— Assigned task 1 —
Rewrite the Oregon wildfire article from "At least 67" to "a moment's notice.", replacing "evacuate" with "leave their homes".
— Assigned task 2 —
According to the Oregon wildfire article, how many hectares has the Bootleg fire blackened?

The Christmas season may look a little different in the US state of Oregon this year, as extreme heat and wildfires continue to rage across parts of the state, including Jacob Hemphill's Christmas tree farm.
Hemphill, the owner of Hemphill Tree Farm, estimates that he has lost over $100,000 in Christmas trees this year as a result of the recent heat dome event, which saw temperatures of 46C in some parts of the Portland metro area.
The losses will take a toll on his family this year, Hemphill said.
"It'll affect us a lot. I mean, I'm a farmer 365 days a year, that's how I make my income, so if I can't sell Christmas trees, I really don't really put food on the table for my kids. So it's a tough deal."
But he has hope things will improve next year.
"Nothing you can really do. I mean, you just kind of got to roll with the punches.
"And replant next year and plant a few more and hopefully make up for the loss that we're gonna have in the future the eight, nine years from now when the trees were going to be mature.
"That's when they really see the problem."
Beyond Christmas trees, Reuters spoke to several farmers across the Willamette Valley who said the heat wave earlier this year damaged their crops to unprecedented levels.
The so-called Bootleg fire has blackened 157,260 hectares of desiccated brush and timber in and around the Fremont-Winema National Forest, about 300km south of Portland, since erupting 6 July.
Only three other Oregon wildfires over the past century have burned more territory.
At least 67 homes have been destroyed and another 3,400 were listed as threatened, with an estimated 2,100 people under orders to evacuate or be ready to flee at a moment's notice.
The western conflagrations, marking a heavier-than-normal start of the wildfire season, have coincided with record-shattering heat that has baked much of the region in recent weeks and caused hundreds of deaths.
Scientists have said the growing frequency and intensity of wildfires are largely attributable to prolonged drought and increasing bouts of excessive heat that are symptomatic of climate change.
The Bootleg fire is so large that it has at times generated its own weather - towering pyrocumulus clouds of condensed moisture sucked up through the fire's smoke column from burned vegetation and the surrounding air.
These clouds can spawn lightning storms and high winds capable igniting new fires and spreading the flames.

— Data under study —
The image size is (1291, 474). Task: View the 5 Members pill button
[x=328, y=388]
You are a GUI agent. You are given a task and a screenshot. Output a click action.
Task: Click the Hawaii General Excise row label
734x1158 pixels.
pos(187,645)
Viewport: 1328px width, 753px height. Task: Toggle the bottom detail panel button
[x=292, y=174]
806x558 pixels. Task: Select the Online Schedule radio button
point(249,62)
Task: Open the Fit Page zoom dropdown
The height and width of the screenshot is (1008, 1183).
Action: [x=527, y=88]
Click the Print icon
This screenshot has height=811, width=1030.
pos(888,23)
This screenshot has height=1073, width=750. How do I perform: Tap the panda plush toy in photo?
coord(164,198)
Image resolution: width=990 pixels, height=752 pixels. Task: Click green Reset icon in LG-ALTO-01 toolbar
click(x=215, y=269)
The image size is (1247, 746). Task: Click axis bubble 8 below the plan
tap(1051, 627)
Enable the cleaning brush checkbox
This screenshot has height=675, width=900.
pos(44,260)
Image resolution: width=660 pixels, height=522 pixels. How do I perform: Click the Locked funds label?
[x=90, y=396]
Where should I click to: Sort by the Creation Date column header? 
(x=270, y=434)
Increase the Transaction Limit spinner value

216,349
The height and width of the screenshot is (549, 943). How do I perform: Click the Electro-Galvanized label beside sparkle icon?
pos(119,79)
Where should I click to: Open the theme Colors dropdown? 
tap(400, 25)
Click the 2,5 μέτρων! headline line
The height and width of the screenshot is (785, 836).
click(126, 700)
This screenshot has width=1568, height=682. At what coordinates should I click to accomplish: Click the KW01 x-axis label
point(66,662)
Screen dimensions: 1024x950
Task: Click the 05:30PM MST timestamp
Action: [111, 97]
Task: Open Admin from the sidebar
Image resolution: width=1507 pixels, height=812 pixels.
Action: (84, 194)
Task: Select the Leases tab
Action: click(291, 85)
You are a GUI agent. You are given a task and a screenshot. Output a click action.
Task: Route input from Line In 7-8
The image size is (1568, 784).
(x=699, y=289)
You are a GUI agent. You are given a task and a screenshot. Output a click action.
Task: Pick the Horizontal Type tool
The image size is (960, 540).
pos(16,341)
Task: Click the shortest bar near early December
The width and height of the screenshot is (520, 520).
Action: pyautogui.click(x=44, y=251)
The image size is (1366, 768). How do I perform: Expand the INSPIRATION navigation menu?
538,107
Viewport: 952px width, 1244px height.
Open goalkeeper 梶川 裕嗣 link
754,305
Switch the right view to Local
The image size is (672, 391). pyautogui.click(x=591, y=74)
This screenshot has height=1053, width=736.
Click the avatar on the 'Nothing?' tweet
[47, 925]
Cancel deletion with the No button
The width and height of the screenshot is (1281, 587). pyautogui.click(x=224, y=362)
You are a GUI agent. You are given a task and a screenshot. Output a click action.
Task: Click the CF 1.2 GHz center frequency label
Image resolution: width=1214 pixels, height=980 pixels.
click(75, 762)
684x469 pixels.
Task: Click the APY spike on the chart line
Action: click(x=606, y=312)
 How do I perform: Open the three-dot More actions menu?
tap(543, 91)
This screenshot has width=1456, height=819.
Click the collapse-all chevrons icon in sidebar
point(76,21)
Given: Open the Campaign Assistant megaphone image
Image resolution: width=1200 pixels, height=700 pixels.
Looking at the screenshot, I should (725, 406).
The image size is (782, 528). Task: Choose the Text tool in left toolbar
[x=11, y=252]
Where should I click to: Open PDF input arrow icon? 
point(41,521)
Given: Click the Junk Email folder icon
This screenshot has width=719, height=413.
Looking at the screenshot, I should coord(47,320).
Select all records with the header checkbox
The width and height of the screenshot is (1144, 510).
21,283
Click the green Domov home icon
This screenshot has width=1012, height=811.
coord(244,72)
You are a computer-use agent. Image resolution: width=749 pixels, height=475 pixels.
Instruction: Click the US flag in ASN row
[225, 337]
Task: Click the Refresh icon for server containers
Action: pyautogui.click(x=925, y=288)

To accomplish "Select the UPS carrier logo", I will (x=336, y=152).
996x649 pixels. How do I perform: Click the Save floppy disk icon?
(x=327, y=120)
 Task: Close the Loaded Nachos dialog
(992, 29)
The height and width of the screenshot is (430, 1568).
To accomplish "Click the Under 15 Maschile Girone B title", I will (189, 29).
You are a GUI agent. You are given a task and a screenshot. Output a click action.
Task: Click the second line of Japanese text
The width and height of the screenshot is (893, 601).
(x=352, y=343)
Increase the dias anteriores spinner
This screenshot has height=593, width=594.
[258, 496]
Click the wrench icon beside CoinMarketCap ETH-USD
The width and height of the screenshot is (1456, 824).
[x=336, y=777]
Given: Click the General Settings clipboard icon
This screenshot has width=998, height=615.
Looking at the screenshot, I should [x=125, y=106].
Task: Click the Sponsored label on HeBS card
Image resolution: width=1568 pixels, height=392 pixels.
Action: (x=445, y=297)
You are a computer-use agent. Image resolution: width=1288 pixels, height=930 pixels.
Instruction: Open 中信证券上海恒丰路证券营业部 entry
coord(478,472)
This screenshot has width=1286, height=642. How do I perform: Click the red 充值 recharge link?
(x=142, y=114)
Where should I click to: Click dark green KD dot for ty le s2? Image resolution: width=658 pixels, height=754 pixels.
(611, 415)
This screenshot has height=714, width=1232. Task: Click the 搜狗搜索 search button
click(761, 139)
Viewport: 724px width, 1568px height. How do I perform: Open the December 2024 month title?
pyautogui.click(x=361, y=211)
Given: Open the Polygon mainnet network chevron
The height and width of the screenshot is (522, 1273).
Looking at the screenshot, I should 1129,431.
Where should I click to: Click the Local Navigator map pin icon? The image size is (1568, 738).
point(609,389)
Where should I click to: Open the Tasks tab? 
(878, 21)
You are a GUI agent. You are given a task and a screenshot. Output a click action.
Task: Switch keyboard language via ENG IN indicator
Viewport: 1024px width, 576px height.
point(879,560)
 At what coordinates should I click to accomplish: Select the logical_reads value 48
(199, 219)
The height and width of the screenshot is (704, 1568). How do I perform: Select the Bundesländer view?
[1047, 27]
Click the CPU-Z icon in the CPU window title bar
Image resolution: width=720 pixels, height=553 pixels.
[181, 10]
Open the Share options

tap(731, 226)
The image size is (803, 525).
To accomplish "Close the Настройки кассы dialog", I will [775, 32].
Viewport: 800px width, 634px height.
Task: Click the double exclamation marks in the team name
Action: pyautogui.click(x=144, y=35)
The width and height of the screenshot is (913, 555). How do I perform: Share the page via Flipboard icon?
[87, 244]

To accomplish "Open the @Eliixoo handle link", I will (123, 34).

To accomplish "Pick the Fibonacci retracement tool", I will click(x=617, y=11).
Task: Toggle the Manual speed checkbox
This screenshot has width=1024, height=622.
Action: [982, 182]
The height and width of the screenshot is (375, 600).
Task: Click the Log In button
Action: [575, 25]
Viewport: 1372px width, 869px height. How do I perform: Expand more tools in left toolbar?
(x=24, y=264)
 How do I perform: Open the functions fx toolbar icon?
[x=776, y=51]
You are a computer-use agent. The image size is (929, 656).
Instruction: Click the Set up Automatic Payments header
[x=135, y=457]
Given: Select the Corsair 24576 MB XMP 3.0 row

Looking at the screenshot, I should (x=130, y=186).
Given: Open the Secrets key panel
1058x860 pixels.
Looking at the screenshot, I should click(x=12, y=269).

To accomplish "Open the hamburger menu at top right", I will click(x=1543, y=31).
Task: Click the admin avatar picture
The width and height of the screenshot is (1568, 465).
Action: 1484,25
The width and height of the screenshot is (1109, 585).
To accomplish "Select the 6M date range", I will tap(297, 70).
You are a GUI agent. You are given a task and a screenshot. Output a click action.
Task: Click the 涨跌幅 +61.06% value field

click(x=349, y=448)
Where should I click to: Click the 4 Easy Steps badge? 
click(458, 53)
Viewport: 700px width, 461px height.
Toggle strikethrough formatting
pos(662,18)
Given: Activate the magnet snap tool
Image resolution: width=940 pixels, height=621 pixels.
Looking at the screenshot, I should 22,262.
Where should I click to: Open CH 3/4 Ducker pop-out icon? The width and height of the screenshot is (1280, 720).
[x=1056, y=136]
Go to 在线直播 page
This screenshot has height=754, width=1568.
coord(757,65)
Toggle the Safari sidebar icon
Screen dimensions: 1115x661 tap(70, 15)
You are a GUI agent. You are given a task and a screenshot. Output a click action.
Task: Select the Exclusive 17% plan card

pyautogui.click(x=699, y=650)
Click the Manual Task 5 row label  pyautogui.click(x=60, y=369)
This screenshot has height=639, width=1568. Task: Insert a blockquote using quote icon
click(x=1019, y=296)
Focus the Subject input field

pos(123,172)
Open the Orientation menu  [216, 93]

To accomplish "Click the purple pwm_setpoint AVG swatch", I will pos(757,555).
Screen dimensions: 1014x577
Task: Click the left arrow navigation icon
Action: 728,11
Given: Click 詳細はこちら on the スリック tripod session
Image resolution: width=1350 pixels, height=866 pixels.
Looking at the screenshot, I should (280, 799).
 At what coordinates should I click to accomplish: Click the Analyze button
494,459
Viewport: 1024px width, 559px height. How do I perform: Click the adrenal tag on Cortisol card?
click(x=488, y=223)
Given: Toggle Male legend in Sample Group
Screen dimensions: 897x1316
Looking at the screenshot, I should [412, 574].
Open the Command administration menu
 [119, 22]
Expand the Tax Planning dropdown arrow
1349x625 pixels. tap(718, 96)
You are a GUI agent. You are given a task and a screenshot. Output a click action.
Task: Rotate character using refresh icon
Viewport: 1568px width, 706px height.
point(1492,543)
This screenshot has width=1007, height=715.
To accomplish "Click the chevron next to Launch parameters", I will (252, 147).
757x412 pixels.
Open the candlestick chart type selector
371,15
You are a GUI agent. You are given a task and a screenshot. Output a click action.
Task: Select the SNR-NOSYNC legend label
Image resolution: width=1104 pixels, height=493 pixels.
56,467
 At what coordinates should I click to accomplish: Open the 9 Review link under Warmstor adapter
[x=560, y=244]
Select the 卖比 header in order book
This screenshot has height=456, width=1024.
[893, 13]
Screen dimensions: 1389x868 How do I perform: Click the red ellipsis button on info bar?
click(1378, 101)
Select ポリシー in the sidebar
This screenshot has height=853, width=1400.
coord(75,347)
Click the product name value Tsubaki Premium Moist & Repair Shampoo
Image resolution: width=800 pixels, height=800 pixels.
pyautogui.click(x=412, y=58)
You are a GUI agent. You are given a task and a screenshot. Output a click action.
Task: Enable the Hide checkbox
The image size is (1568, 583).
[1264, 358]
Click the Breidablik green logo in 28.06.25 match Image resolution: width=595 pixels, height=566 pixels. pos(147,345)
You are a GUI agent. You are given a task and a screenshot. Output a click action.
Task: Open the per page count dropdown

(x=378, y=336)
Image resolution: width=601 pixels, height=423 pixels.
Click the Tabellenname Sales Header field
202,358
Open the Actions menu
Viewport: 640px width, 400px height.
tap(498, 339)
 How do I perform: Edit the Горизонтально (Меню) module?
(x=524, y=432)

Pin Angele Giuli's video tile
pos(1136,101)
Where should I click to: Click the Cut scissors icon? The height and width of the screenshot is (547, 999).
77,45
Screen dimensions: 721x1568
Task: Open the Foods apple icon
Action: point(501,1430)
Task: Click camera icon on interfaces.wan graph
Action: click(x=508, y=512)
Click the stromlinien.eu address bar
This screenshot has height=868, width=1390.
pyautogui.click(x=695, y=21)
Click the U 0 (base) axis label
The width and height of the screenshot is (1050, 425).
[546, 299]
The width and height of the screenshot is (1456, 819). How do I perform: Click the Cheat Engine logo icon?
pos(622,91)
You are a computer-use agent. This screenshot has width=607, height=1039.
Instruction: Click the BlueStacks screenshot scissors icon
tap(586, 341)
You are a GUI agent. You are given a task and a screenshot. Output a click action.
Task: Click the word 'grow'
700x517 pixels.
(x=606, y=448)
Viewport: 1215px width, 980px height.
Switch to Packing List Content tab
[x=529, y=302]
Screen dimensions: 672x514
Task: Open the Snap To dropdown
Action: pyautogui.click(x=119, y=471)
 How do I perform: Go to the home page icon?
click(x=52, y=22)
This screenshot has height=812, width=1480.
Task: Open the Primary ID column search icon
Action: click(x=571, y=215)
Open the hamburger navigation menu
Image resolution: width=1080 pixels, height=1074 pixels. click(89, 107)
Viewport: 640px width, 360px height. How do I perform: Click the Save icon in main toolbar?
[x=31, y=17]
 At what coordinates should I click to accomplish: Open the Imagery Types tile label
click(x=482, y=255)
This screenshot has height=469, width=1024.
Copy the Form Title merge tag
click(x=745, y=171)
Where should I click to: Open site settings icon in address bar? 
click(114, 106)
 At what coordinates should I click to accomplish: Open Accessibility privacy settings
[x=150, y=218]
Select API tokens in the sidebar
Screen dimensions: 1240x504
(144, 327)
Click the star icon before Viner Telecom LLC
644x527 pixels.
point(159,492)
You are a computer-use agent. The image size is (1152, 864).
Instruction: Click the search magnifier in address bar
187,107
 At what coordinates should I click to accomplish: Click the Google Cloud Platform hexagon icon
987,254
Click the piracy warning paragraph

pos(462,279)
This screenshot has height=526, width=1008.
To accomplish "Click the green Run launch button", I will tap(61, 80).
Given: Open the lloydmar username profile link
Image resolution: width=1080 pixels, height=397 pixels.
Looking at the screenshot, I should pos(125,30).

— Written reply 1 —
At least 67 homes have been destroyed and another 3,400 were listed as threatened, with an estimated 2,100 people under orders to leave their homes or be ready to flee at a moment's notice.

— Written reply 2 —
157,260 hectares